Falta de alternativas de transporte: “A opção pelo ônibus quase em toda a predominância é ultrapassada, nós já deveríamos em Natal estar discutindo outras formas de transporte público, como trens, metrô, Veículo Leve sobre Trilhos (VLT), o mundo discute outros modais e aqui nós estamos discutindo ainda regulamentar algo que já deveria ter sido regulamentado há muito tempo, além disso, a dificuldade de acesso aos dados acontece em todo o país”.
Sem Concorrência: “Há também dificuldade de novas empresas entrarem nesse mercado, isso Brasil afora também, o Município tem que pensar em um modelo que garanta o lucro da empresa, mas também de maneira que não se crie um monopólio, em que há décadas se tem os mesmos empresários sendo responsáveis por aquele determinado serviço, é preciso que haja uma abertura para que novos interessados entrem justamente para fomentar a eficiência desse sistema. Enquanto houver um nicho em que poucos têm condição de explorar, então haverá esse problema. Essas discussões precisam ser travadas aqui, o critério será a menor tarifa? Quanto mais os proponentes diminuam a tarifa aí sim haverá a concessão, ou será a menor margem de lucro do licitante? Então tudo isso tem que ser pensado dentro de um modelo que vise à qualidade do serviço, ônibus novos, com número de frota adequada, extensão do percurso com regularidade, tudo isso tem que ser discutido de maneira muito bem pensada de maneira global e sistêmica, em que o próprio sistema gere mecanismos para a eficiência desse serviço”.
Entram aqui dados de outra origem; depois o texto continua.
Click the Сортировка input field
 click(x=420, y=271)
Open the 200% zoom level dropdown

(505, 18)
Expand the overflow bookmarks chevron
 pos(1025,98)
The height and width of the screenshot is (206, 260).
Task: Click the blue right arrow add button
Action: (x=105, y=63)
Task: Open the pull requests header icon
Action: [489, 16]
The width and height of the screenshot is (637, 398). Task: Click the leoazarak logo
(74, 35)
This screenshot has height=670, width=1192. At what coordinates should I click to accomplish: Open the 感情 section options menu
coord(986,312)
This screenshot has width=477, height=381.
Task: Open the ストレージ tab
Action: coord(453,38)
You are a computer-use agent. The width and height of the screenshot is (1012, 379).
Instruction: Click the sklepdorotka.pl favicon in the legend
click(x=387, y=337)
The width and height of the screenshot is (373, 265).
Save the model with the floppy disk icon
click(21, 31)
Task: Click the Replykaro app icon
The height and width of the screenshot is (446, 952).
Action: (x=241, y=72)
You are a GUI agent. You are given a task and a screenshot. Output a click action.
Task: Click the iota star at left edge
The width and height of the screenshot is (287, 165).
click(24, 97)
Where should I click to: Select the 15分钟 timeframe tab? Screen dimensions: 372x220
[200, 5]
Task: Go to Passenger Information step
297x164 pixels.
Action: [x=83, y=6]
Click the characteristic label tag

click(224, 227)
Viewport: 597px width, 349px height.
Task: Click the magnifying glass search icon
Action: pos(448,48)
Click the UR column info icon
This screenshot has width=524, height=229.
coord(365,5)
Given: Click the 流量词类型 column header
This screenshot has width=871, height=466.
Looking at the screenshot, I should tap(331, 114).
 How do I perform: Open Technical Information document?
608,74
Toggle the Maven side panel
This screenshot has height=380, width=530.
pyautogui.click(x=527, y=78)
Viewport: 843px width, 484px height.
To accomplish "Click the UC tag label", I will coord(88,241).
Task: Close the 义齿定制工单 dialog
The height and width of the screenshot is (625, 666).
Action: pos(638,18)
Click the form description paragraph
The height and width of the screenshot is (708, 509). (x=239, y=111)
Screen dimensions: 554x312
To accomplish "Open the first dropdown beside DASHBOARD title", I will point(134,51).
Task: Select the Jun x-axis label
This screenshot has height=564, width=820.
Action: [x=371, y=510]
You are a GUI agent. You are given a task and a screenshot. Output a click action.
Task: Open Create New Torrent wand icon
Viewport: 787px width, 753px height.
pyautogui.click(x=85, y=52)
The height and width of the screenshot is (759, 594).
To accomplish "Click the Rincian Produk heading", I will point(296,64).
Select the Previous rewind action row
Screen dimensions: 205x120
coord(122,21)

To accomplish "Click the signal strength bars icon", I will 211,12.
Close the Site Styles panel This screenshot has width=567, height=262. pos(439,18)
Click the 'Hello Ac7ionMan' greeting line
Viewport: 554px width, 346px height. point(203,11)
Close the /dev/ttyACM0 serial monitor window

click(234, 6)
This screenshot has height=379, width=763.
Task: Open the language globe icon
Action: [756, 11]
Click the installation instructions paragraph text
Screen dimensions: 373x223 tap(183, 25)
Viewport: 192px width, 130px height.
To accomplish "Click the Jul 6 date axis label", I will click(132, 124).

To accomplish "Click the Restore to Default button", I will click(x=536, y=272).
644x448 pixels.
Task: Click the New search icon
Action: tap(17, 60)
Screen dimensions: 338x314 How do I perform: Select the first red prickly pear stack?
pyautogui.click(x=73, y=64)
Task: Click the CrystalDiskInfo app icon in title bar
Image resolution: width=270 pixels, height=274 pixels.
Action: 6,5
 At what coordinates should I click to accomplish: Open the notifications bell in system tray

Fluxo de Caixa: O procurador Luciano Ramos explicou como seria um modelo moderno e simples de cálculo da tarifa, “Nos novos processos de licitação se busca uma metodologia diferente, o nome técnico é ‘fluxo de caixa’, você vai desde o início da licitação dizer qual é o retorno esperado que aquele empresário terá de uma maneira muito simples, sabendo qual é o custo que se tem para o ônibus operar, entrando aí todos os insumos, os investimentos necessários e quanto foi rodado cada ônibus, através da contagem do GPS, odômetro e se remunera a partir disso, ou via tarifa que você tem o cálculo de quantas pessoas irão utilizar aquele percurso, ou via receitas decorrentes daquele serviço, e não está claro no nosso Município se é computado, por exemplo, a publicidade embarcada que gera uma receita substancial para as empresas de ônibus, como publicidade em TVs dentro do ônibus, quanto no outbus ou nas paradas de ônibus que também geram receita e deveriam ser computadas quando do cálculo da tarifa e da forma como está hoje não fica claro, toda essa discussão técnica no momento que Natal está para licitar o transporte público, e assim espero porque já o faz com atraso, então tudo isso tem que ser discutido e previamente verificado o planejamento para que haja um serviço adequado não só com qualidade, mas também com tarifas condizentes com a necessidade que se tem de utilizar aquele serviço que é essencial ligado ao direito de locomoção das pessoas, então tem que ser tratado de maneira adequada e precisa”.